U.S. Health Outlays Rose To $1.7 Trillion In 2003
U.S. health care costs continue to soar, and consumers, employers and insurers continue to disagree about the best way to respond.
A federal agency, a group of private researchers and 2 consulting firms have painted that picture with a barrage of survey reports.
The Office of the Actuary at the Centers for Medicare & Medicaid Services set the tone with a report showing that overall U.S. health spending grew “only” 7.7% in 2003, to $1.7 trillion, or an average of $5,670 per U.S. resident.
The growth rate was down from 9.3% in 2002, but CMS officials say most of the slowdown was the result of successful efforts to hold down increases in spending on government health programs to 6.6%. Those moves ate away at coverage for the poor and moderate-income children enrolled in childrens health insurance programs and the poor enrolled in Medicaid.
Private health expenditures grew 8.6%.
Although the growth rate in private health insurance premiums fell to 9.3%, from 10.7%, consumers watched growth in out-of-pocket spending accelerate to 7.6%, from 6%.
The administration and health insurers have talked about controlling health cost inflation by limiting medical malpractice suits and encouraging use of high-deductible health insurance in conjunction with the new health savings accounts.
But researchers from the Henry J. Kaiser Family Foundation, Menlo Park, Calif., and Harvard University published survey results that suggest voters have only moderate interest in health care costs this year and far less interest in seeing consumers made more responsible for seeking lower-cost doctors and services.
When the researchers surveyed 1,396 U.S. adults in November 2004, they found only 10% identified health care as the single most important issue President Bush and Congress should deal with in 2005. Health care and “terrorism/national security” tied for third place on the list.
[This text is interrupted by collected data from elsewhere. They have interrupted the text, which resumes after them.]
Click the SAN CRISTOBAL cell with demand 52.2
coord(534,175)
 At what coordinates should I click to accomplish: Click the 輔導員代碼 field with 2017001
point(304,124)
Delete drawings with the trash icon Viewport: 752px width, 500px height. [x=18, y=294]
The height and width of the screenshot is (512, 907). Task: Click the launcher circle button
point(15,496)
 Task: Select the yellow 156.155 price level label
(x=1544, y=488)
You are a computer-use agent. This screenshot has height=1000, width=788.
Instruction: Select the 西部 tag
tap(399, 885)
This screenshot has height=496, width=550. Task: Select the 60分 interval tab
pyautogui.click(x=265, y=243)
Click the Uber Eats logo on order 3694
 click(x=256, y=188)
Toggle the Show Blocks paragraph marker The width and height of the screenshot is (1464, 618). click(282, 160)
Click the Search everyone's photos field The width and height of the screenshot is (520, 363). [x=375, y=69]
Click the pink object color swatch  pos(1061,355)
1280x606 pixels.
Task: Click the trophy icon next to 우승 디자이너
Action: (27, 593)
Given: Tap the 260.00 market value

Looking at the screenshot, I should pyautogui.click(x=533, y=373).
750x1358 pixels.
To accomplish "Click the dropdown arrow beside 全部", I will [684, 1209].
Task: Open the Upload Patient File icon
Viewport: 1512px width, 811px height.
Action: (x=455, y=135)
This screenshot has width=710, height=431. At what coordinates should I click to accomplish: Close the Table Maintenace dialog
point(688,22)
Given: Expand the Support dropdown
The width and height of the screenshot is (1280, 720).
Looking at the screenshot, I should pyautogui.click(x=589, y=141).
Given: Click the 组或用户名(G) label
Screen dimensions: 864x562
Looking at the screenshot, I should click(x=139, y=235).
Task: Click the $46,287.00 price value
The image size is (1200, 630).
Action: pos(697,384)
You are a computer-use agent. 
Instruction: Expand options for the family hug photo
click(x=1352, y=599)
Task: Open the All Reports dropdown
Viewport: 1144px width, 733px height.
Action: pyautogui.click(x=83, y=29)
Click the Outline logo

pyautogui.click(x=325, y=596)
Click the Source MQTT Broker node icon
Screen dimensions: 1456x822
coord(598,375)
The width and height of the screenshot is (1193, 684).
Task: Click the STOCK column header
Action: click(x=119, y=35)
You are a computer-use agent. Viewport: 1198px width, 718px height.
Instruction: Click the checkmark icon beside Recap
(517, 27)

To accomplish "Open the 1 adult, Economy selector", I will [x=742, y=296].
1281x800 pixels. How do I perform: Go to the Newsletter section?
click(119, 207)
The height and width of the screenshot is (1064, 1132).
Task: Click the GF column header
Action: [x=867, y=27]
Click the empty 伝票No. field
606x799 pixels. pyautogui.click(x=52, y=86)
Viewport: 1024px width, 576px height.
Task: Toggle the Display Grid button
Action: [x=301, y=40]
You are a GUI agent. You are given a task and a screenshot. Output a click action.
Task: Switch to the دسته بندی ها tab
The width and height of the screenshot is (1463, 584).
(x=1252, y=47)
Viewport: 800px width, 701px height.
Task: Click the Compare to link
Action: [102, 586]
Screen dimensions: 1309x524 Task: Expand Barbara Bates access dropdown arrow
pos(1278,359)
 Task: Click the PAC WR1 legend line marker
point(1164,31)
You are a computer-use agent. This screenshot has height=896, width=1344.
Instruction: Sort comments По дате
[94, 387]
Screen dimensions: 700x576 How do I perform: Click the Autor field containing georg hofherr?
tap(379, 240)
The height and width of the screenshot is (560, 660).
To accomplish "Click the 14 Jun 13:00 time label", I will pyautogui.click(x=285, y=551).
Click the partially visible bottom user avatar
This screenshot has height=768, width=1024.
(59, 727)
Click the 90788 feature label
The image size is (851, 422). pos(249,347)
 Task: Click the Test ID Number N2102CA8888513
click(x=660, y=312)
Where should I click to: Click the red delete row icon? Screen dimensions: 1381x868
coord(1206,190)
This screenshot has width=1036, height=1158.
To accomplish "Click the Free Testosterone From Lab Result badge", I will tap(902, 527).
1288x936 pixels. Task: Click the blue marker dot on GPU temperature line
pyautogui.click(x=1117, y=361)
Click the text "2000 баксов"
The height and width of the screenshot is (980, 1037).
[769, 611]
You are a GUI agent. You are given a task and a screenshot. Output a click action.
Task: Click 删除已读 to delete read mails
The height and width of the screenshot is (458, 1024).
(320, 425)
The most frequently mentioned issue was the war in Iraq, with the support of 27% of the survey participants. Second was the economy, cited by 17%.
Researchers also asked the survey participants to rate the importance of 7 possible perceived reasons for rising health care costs.
The “number of malpractice lawsuits” ranked second, with the support of 22% in the survey, but “high profits made by drug insurance companies” ranked first, with the support of 29%.
Only 4% of the participants agreed that a lack of incentives for patients to look for lower-cost doctors and services is the most important factor. Lack of patient incentives ranked below factors such as the aging of the population and “doctors making too much money.”